◆ **Given task**
Find each line in the data below that contains the string "This", and copy those lines out in full.

◆ **The data**

____________

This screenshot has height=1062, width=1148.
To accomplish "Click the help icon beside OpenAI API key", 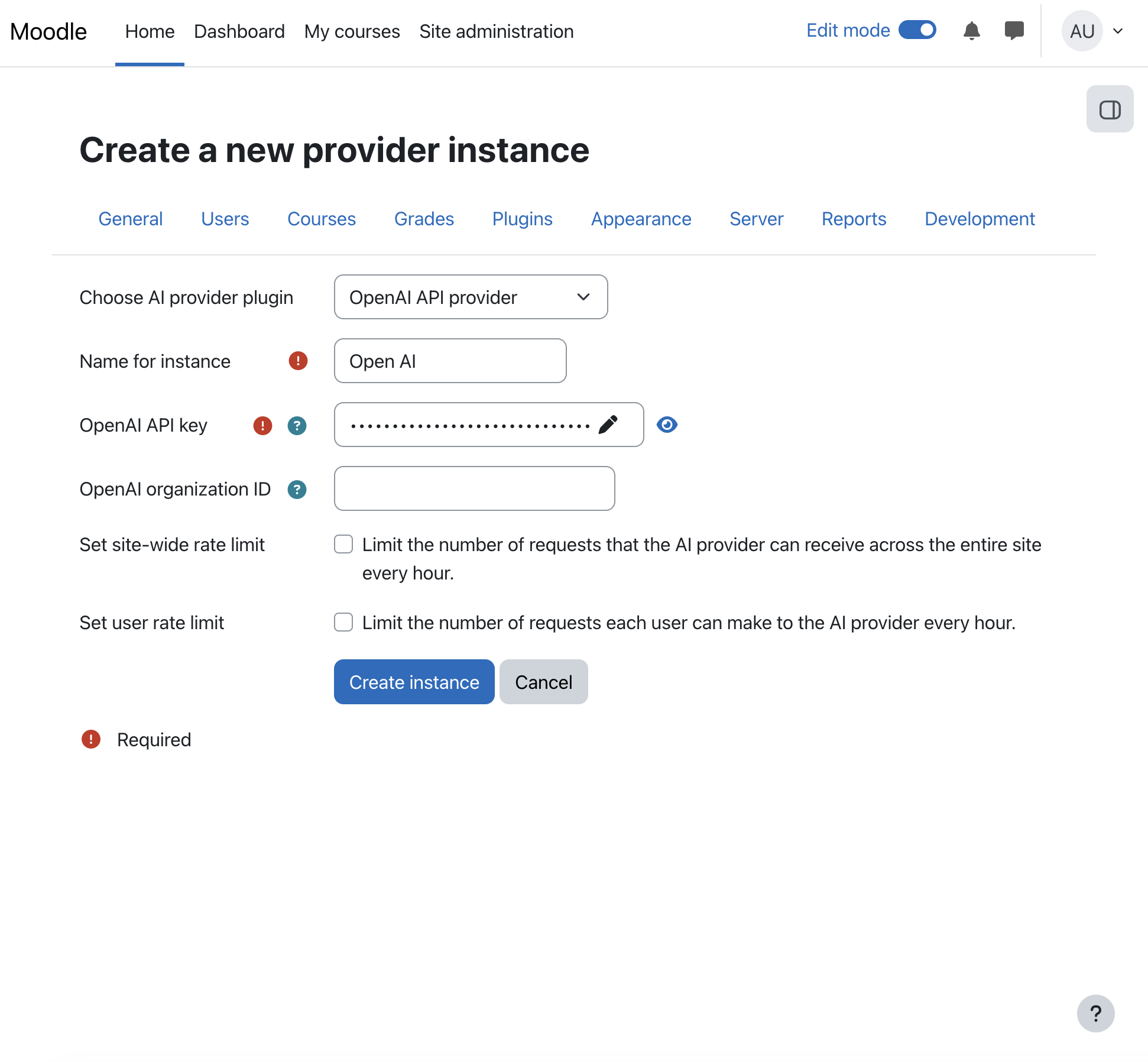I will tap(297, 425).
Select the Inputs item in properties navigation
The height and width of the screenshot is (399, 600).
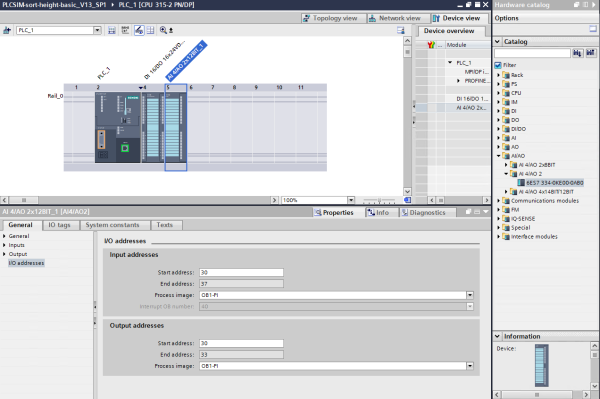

____________

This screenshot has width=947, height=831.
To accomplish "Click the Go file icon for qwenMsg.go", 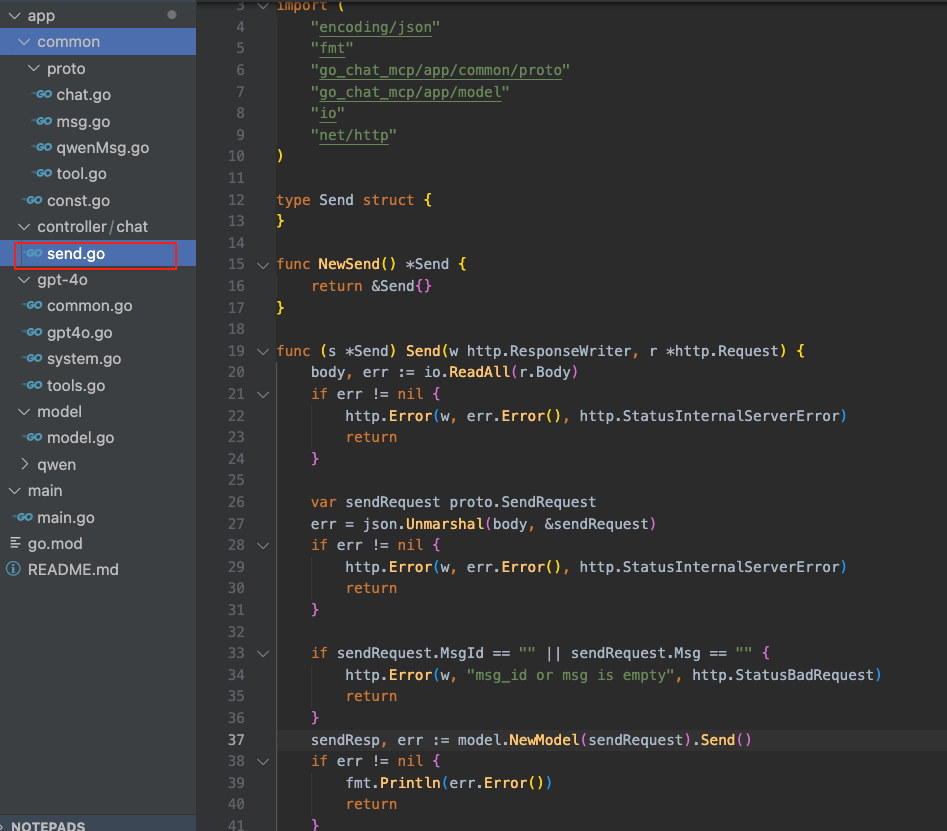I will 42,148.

____________

◆ **Expected output**
This screenshot has height=1062, width=1148.
This screenshot has width=947, height=831.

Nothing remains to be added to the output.